Fatherhood is positively good for the faith.
My daughter returned from a church camp spiritually fired up; until of course, we douse her with the cold water of reality at home.
We went out to a local hypermarket to get something, and along the aisle, got distracted and mum started choosing a schoolbag for her. She got all embarrassed, and in an effort to stop our incessant urging, shushed us to shut up.
Young lady, that was rude, and I did not spare my temper on her. She got even more embarrassed. She probably did not realise how rude that was in Asian culture; when she realized it, she tried hard to behave herself. Sometimes they are so mature, and yet at other times, they are not different from little kids. One of the pains of love is to continue to love and forgive when our temper flares.

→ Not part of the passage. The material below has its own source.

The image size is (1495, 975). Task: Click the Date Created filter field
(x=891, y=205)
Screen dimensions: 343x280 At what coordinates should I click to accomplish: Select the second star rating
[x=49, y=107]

Talking about growing up. They do grow up fast, and soon they will be leaving home. When we celebrated her sixth birthday, I told myself, one third of her time with us is gone; and as I counted the time she still had with us, I cried.
Then we celebrated her twelfth birthday. Again, two thirds of her time with us had gone. I counted again the years she still had with us. I cried again.
The other pains of love is this - that you should love someone so much knowing full well that you can't keep them.
In many ways, God probably feels the same with us. Sometimes we are so mature, yet at other times, we could be positively wicked and evil.
God loves us so much as he wants to keep us forever with him; yet he loves us enough to let us go, even for all eternity.
Before she slept that night; I gave her a hug, as we always do, and told her that though I might be very mad at her, I still love her. I can't stop loving her whatever happen.
The other pain of love is this - however painful it gets, we still can't stop loving.